--- PROBLEM TO SOLVE ---
Could you retype exactly the lines below between the one holding "876x481 pixels. At" and the one holding "This screenshot has height=830, width=1103.", inclusive, leaving out any pictures?

--- RECORDS PROVIDED ---
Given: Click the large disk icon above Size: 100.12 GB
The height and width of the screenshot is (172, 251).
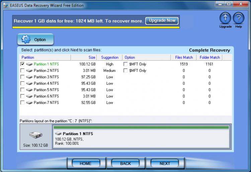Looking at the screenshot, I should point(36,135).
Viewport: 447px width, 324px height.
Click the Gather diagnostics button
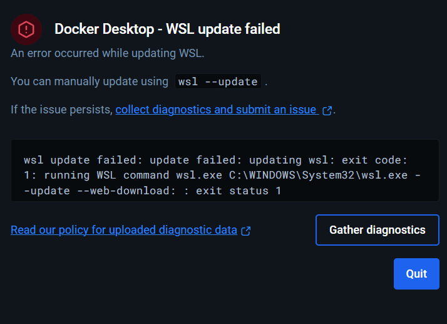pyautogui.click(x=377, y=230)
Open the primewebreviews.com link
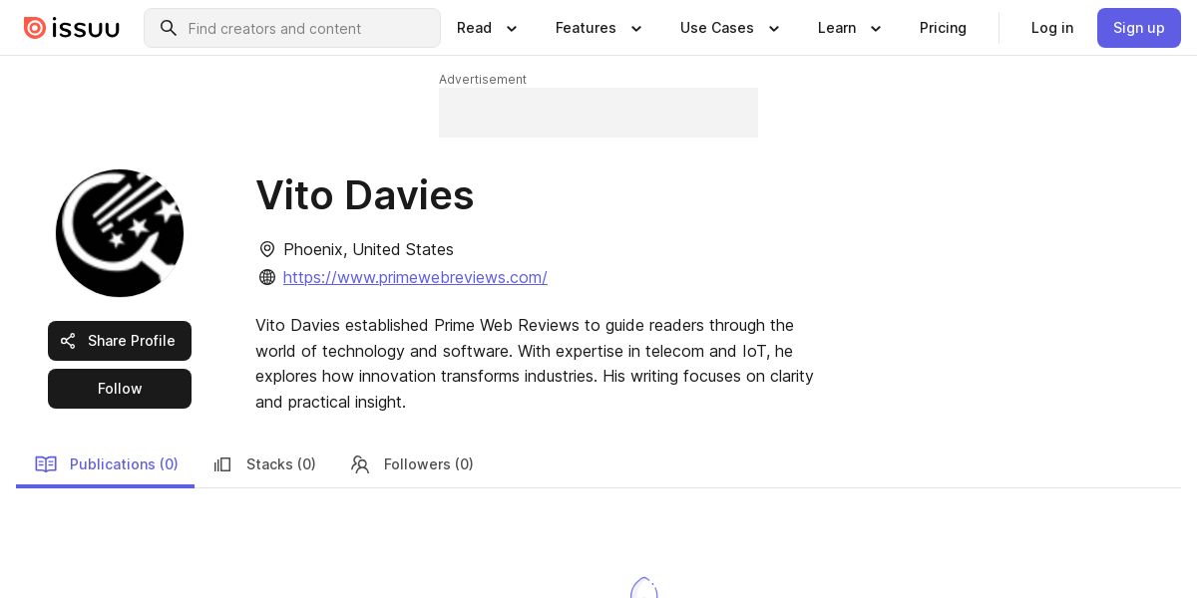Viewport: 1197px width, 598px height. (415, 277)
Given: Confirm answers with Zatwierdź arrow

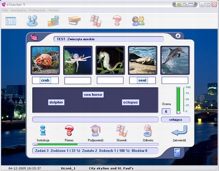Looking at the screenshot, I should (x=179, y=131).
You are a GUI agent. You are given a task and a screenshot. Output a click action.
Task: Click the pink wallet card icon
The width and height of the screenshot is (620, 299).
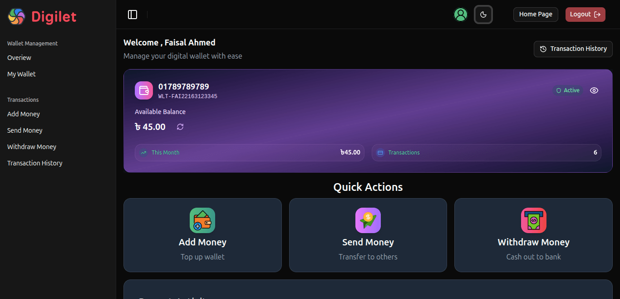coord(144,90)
...
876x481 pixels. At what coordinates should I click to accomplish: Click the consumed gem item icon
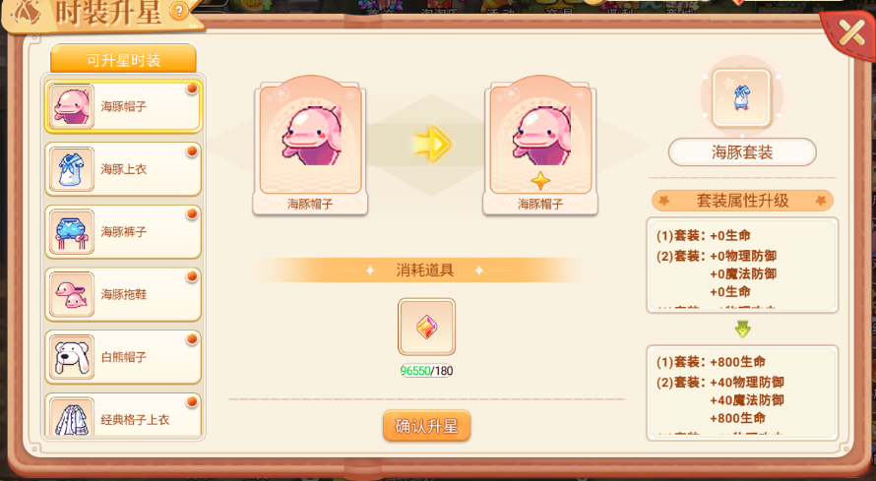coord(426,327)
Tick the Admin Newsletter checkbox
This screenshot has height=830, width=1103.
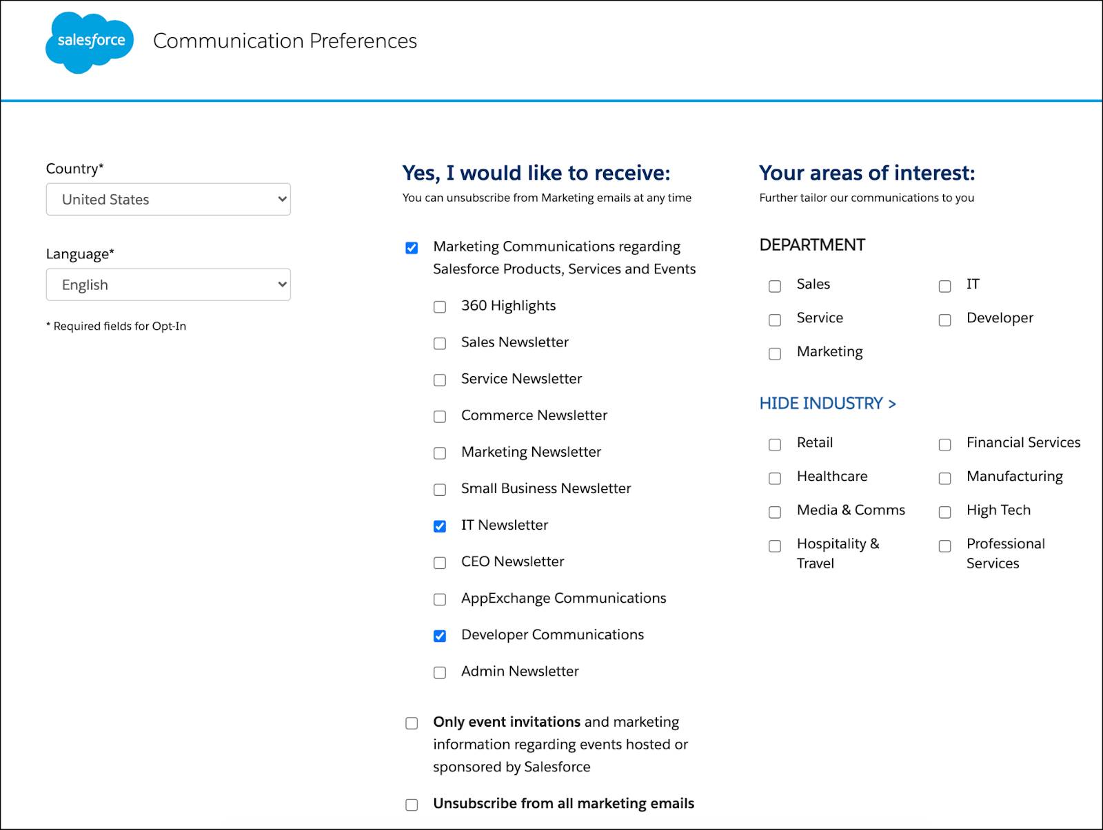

--- TASK ANSWER ---
876x481 pixels. At what coordinates should I click to accomplish: Click the consumed gem item icon
coord(426,327)
Tick the Admin Newsletter checkbox
This screenshot has height=830, width=1103.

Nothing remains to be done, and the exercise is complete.